An illustrative example of an appropriately managed safeguarding case within the reported figures

A clinician raised a safeguarding concern related to neglect, specifically involving self-neglect and a deterioration in the claimant’s mental health. A referral was made to the appropriate safeguarding authorities, prompting interagency collaboration to support the individual. The clinical safeguarding lead followed up with the local authority to monitor the case and ensure appropriate ongoing support. The GP was informed.

An illustrative example of a safeguarding case where improvements were required

During a routine audit of an assessment report, occurring within a few days of the original assessment, a safeguarding concern was identified. This was thought to be a process error as no safeguarding intervention had been made. A senior clinician, upon reaudit of the case identified the issue and reported it as a clinical incident, immediately involving the provider safeguarding lead. The assessing and auditing clinicians acknowledged the oversight and received additional safeguarding training with performance plans put in place. The safeguarding lead progressed the case following further review appropriately to support the claimant with no detrimental outcome to the person.

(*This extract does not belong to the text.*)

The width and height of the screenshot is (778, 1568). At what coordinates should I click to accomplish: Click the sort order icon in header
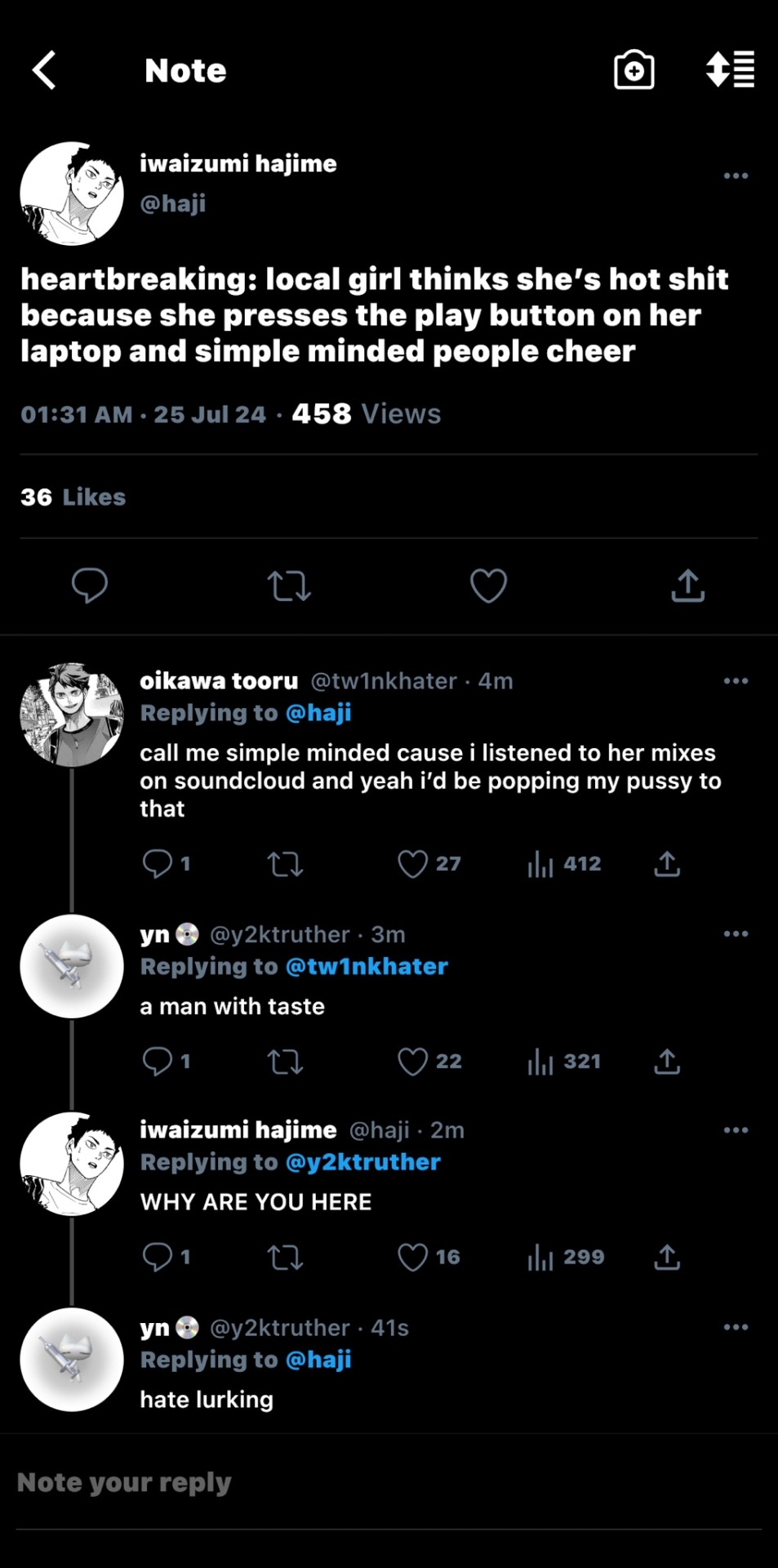click(x=730, y=70)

Whilst this case shows individual learning was required, it also demonstrates the robust processes in place within the provider organisations to pick up on missed safeguarding referrals.

Clinical complaint and compliance

An example of an upheld clinician complaint closed with learning support:

A complaint was received stating assessor was late and abrupt. The complaint was investigated and upheld. The healthcare professional undertook further training and reflection and their work was monitored.  No further issues have been identified.